Just months before the nation goes to general elections this year, mainstream as well as regional media is witnessing increased censorship brought together through court orders and coercive measures from other state institutions.
“This enforced censorship is unacceptable as it violates public’s fundamental rights to know and access information,” Freedom Network [FN], Pakistan’s first media watchdog organization, said 21 April 2018 in a Press Freedom Alert.
“This is a massive censorship and it will bring the country’s commitment to respecting Freedom of Press and Freedom of Expression into disrepute. We demand the media be allowed to work freely, independently and professionally,” it added.
Twisting arms to keep media off reporting Manzur Pashteen-led peaceful movement seeking rights within the constitutional framework of the country was highly condemnable, the Alert said.
“Such massive censorship, if continues until the general elections, will make election results controversial and the country’s democratic march will get weaker and the country’s image will take a harder hit.”
Journalists and editors decided to resist all forms of censorship after court orders and coercive measures forced newspapers and TV channels to censor articles and live telecast of former prime minister Nawaz Sharif for any criticism of judiciary and military besides reporting a new movement by Pashtoon youth seeking justice against enforced disappearances and extra-judicial killings of people in tribal areas and other parts of the country.
“We, the undersigned, working journalists, editors and media persons, express our serious concern and condemn the ongoing curbs on freedom of expression in Pakistan. Beginning with a crackdown against select media groups and banning the broadcast of various channels, there now is enhanced pressure on all media houses to refrain from covering certain rights-based movements,” the journalists, editors and freelancers signed the online petition and RSF is provided access to report it.
They went on to add: “Media house managements under pressure are dropping regular op-ed columns and removing online editions of published articles. One media house even asked its anchors to stop live shows. These examples represent a fraction of the kind of censorship taking place across the country in different ways. We strongly protest against all forms of censorship imposed on free media and stand united against it.”
Crackdown on media began with all of sudden rise of Pashtoon-led movement taking on strong military establishment to seek justice against disappearances of what its leaders say “hundreds of thousands of Pashtoon” during and after army operations in tribal areas and other parts of the country.

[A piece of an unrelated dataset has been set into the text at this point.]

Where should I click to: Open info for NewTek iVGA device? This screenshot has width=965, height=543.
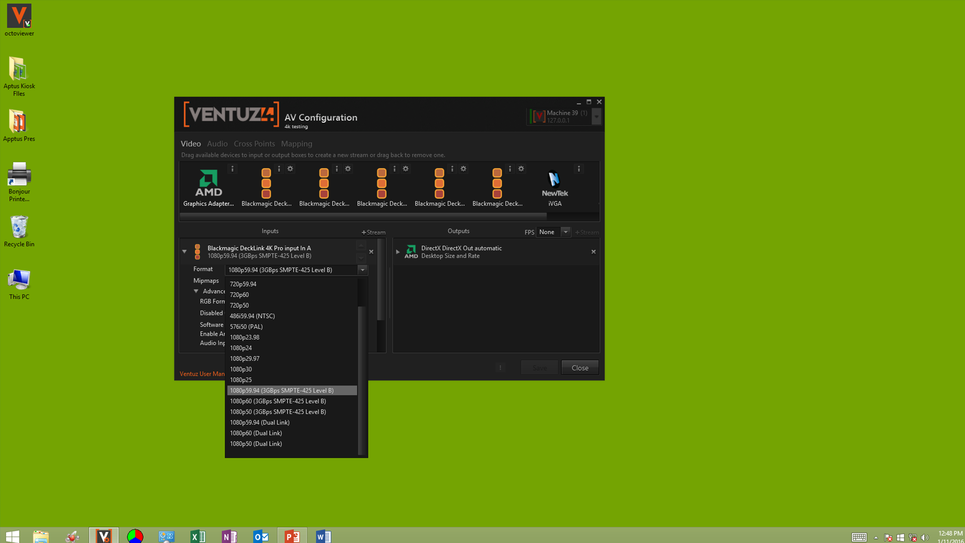[x=578, y=169]
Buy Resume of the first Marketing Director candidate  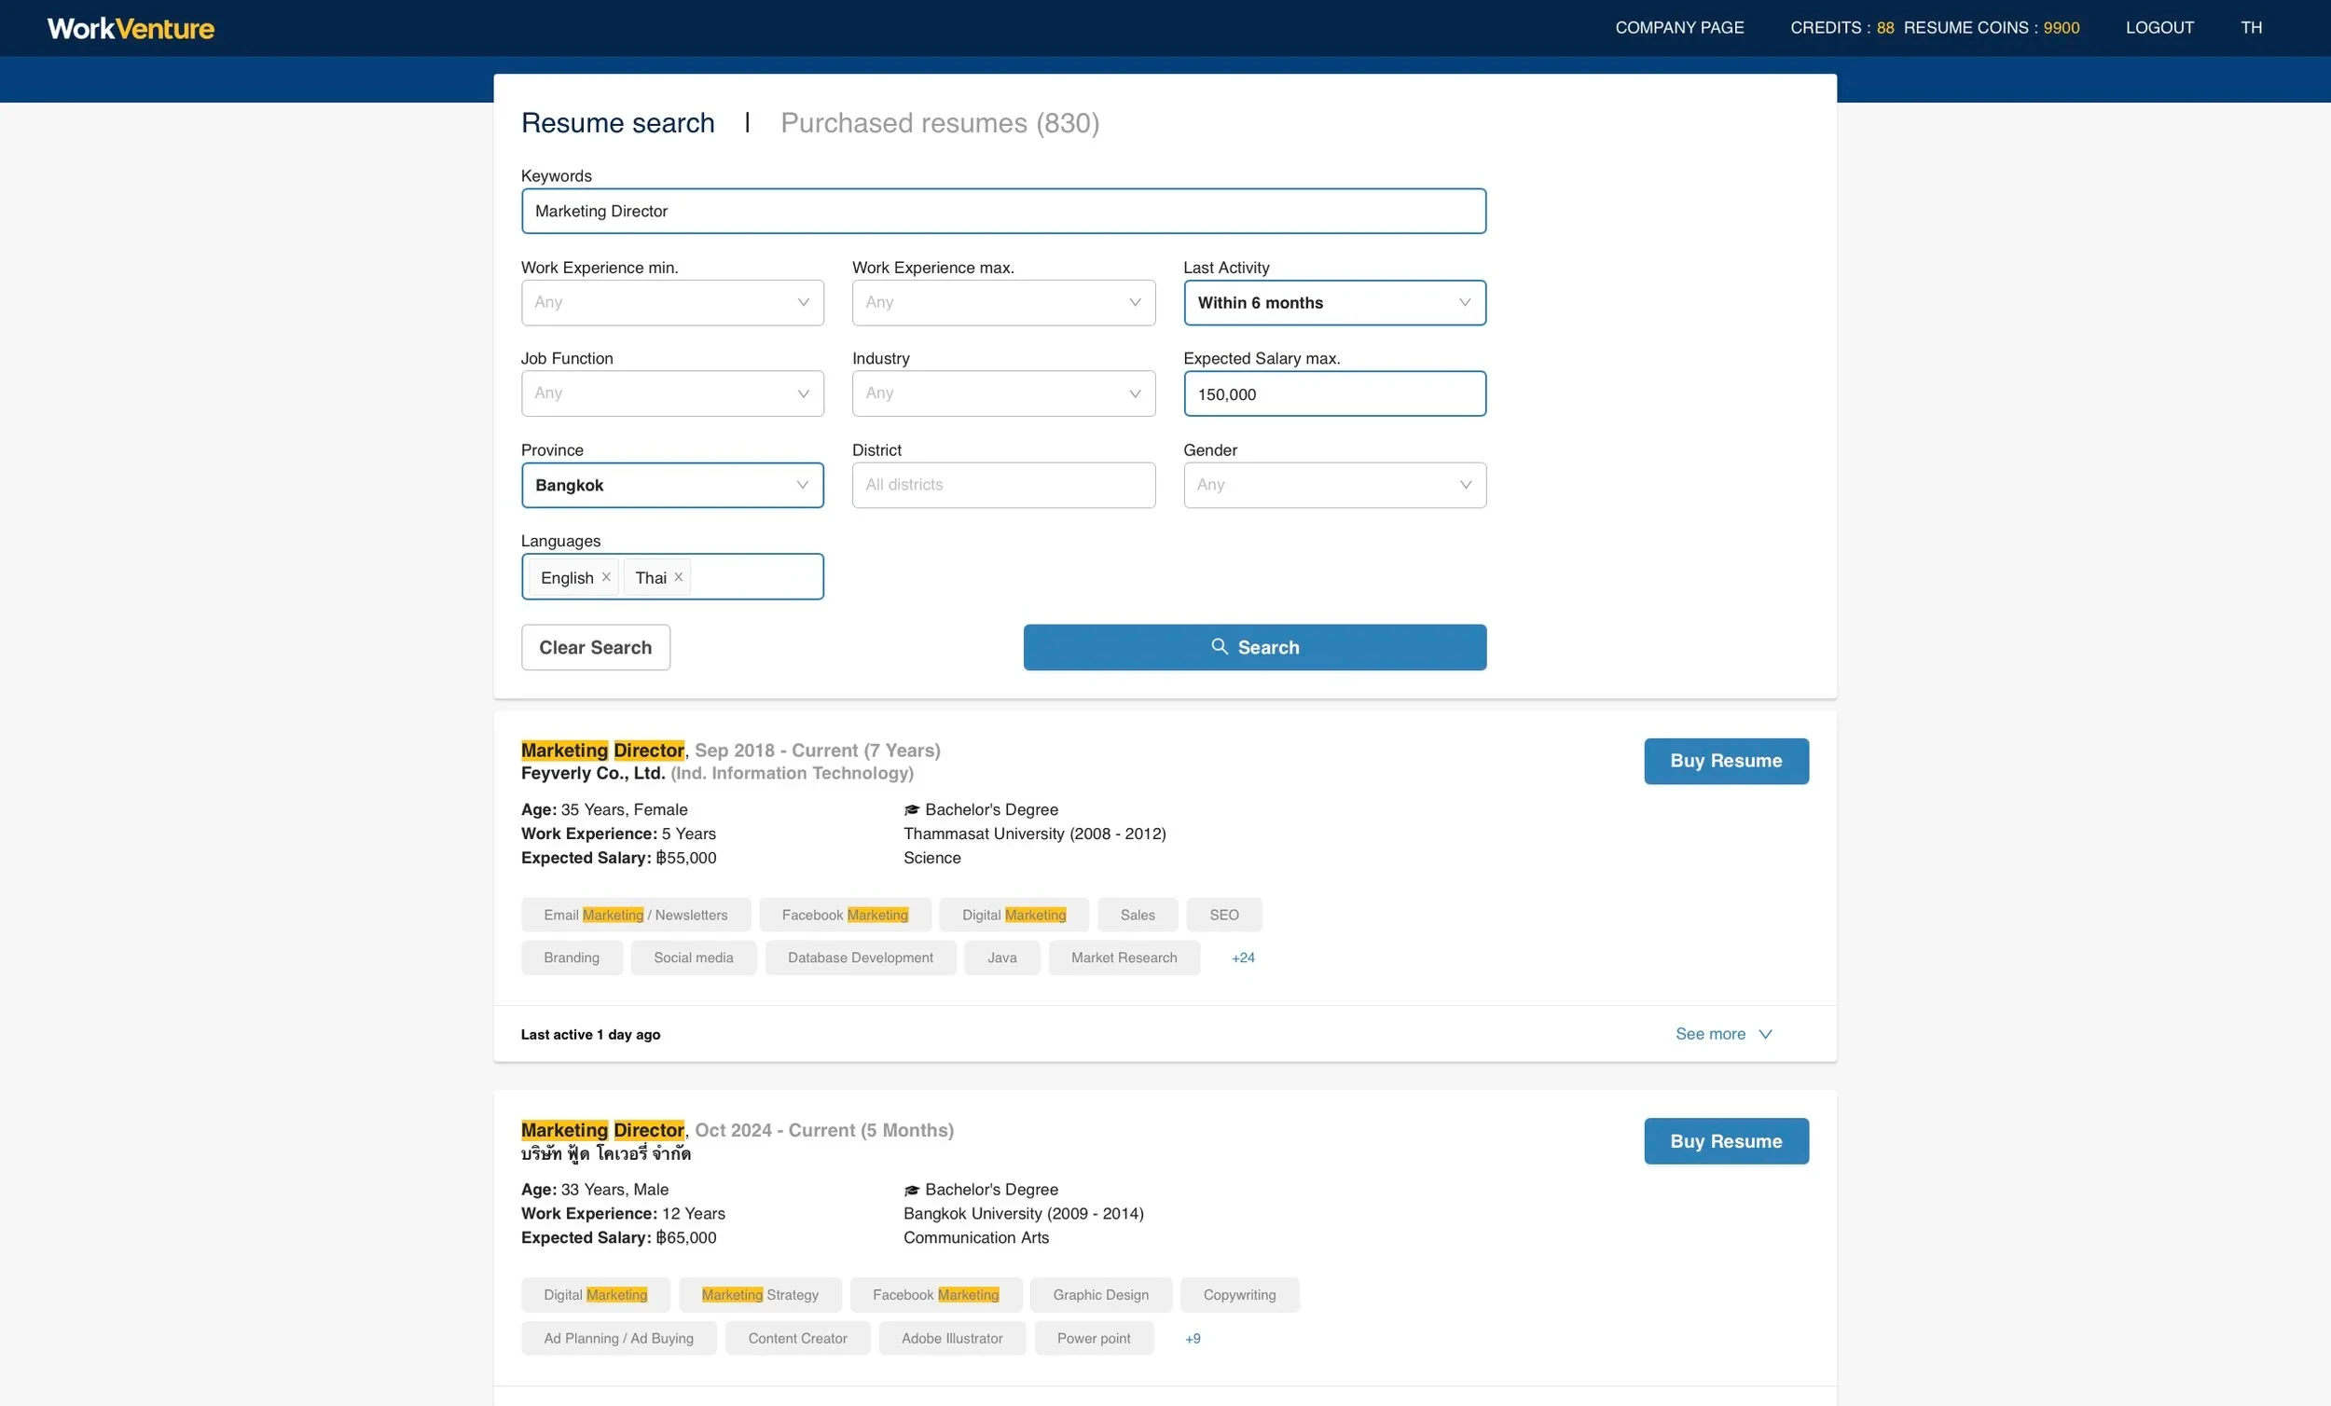click(1726, 761)
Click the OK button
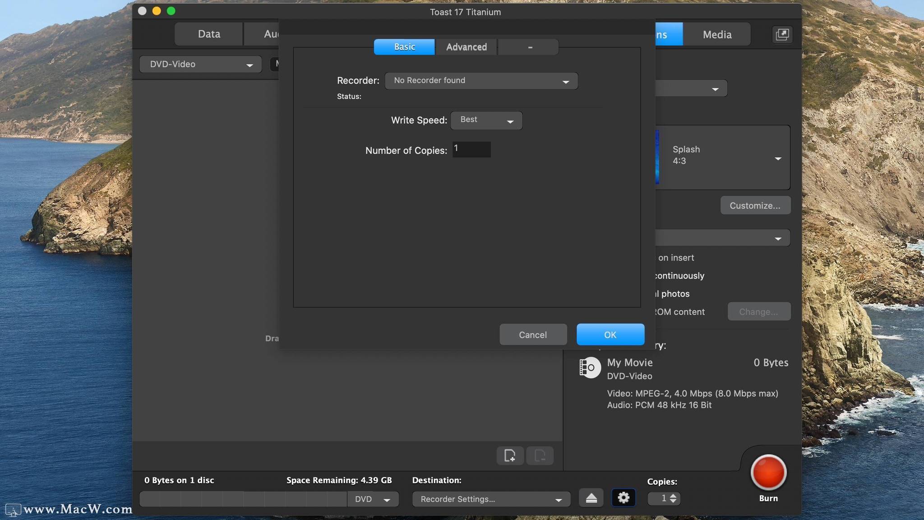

The powerful security establishment pressured TV channels in particular to censor protest meetings of Pashtoon Tahafuz Movement or “Pashtun Protection Movement.” Most channels completely blacked out its coverage as the Movement was attracting hundreds of thousands of people to its meetings everywhere. The blackout, however, damaged the public confidence in mainstream media, thus.
The Lahore High Court order on April 16, 2018, fueled the censorship when it took up several petitions against what petitioners called former prime minister Nawaz Sharif’s alleged “anti-judiciary” remarks after the Supreme Court of Pakistan disqualified him for life last year for not being “honest and truthful.”
The country’s top three analysts took to Twitter to say their articles were taken off for more than one reason.
“For the first time in over a decade, @thenews_intl has refused to publish my column. This unnecessary muzzling of debate is not healthy. Strong nations cultivate robust debate. Weak ones fear it. Pakistan is stronger than it is being allowed to be,” columnist Mosharraf Zaidi, who writes regulary for The News International and regular participant of TV talk-shows, tweeted after the newspaper took off his Op-Ed piece.
Babar Sattar, the country’s leading jurist and independent columnist and analyst, tweeted to say: “Media is banned from mentioning #PTM. Geo-Jang shut down/ordered not to touch sensitive topics. So my Saturday column couldn’t be published #TheAgeOfFreelyControlledMedia. The debate triggered by #PTM is about coercive relationship btw citizen & Pakistani state.”
The columnist uploaded his censored Op-Ed piece on his Twitter account.
What aggravated the situation was the suo moto action of Chief Justice Saqib Nisar of Supreme Court of Pakistan on media reports about the Lahore High Court order which the media reported as “ban on speeches of Nawaz Sharif and his daughter Maryam Nawaz Safdar.”
The chief justice wrote in his order while disposing off the notice: “There is nothing in the order which even remotely directs or obligates Pemra to ban Nawaz Sharif and Mariam or anybody else.”.
However, the TV channels were so cautious in their live and otherwise coverage that they muted Nawaz Sharif’s speech at a meeting in Islamabad on April 16, 2018, every time he was speaking about the higher judiciary and its alleged interference in executive affairs of the government after the Lahore High Court order.
Senior journalist Zahid Hussain wrote in his Op-Ed piece for Dawn newspaper that underscore the need for respecting press freedom in the country. “An unannounced censorship seems to have been imposed on the media. The restrictions have certainly not been imposed by the federal government or any regulatory body. Still, the media houses are compelled to follow a diktat. Opinion pieces violating ‘guidelines’ have reportedly been withdrawn by the management of some leading newspapers for fear of being penalised. Indeed, TV channels are much more vulnerable to the threat. And that fear is not unfounded,” he began his Op-Ed piece.